Federal employees have different reasons for choosing a career in public service. Some have been influenced by personal experiences or external events. Some have followed in the footsteps of their parents or have been inspired by other role models. Many have a strong sense of idealism and share the common thread of being mission driven and wanting to help people and make a difference for society.
In keeping with this year’s Public Service Recognition Week (May 5-11) theme of “Why I Serve,” my organization, the Partnership for Public Service, asked Cabinet secretaries, other federal leaders and some rank-and-file employees about their reasons for choosing to work in government. Their responses are illuminating and, in this often cynical world, quite inspiring.
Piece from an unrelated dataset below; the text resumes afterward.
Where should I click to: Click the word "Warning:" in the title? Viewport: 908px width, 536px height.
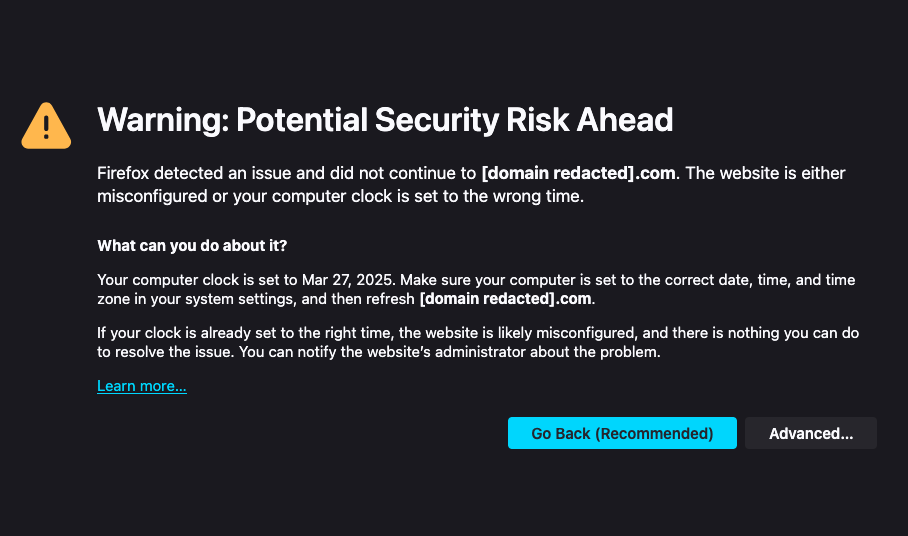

Department of Housing and Urban Development Secretary Shaun Donovan, for example, is among those influenced by external events in his life. “I serve because I grew up in New York City at a time when homelessness was exploding, when we were wondering whether American cities would survive,” said Donovan. “I was at the 1977 World Series in the Bronx when broadcaster Howard Cosell said to the audience, ‘Ladies and gentlemen, the Bronx is burning.’ I felt like, having witnessed that, the best way I could give back was by working in public service to try to end homelessness and bring cities back.”
Andrew Rabens, a special adviser for youth engagement for the State Department, found his motivation after the September 11, 2001 terrorist attacks, which he said ignited a desire to better understand the similarities, differences, ambitions, aspirations and dreams of people around the globe. “September 11 happened three days into my first week of freshman year at Harvard, and ultimately helped change my trajectory from someone intent on becoming a professional tennis player to someone intent on entering into the global political environment,” Rabens said.
Ernie DuBester, chairman of the Federal Labor Relations Authority, said that he was part of the earlier generation that was inspired by President Kennedy’s call to public service. “In my field of labor-management relations, I have had the privilege of serving at three different agencies—two in leadership positions. My experiences have sustained my lifelong belief that all federal employees make a noble contribution to our country,” DuBester said.
Dan Ashe, director of the U.S. Fish and Wildlife Service, shared that his father's example led him to public service. “He had a distinguished, 37-year career with the U.S. Fish and Wildlife Service, and I grew up admiring the work he did and the people he did it with. While he worked, I explored incredible places like Florida's Sanibel Island, Big Pine Key, and Merritt Island; and Georgia's Okefeenokee Swamp and Blackbeard Island,” Ashe said. “Through these experiences, I grew to understand how important and rewarding it is to protect wildlife and wild places for current and future generations. I serve because it makes my country better and it makes me better as a citizen and a person."
Likewise, Anthony S. Lloyd, commanding officer for the National Maritime Center, U.S. Coast Guard, noted he followed in the footsteps of family members who served in the military and found the Coast Guard to be “a unique and challenging opportunity.” The humanitarian aspect of the Coast Guard’s mission, such as helping people during earthquakes and hurricanes, has been most fulfilling, he said. “Wanting to do these types of operations is why I wanted to serve and why I chose the Coast Guard.”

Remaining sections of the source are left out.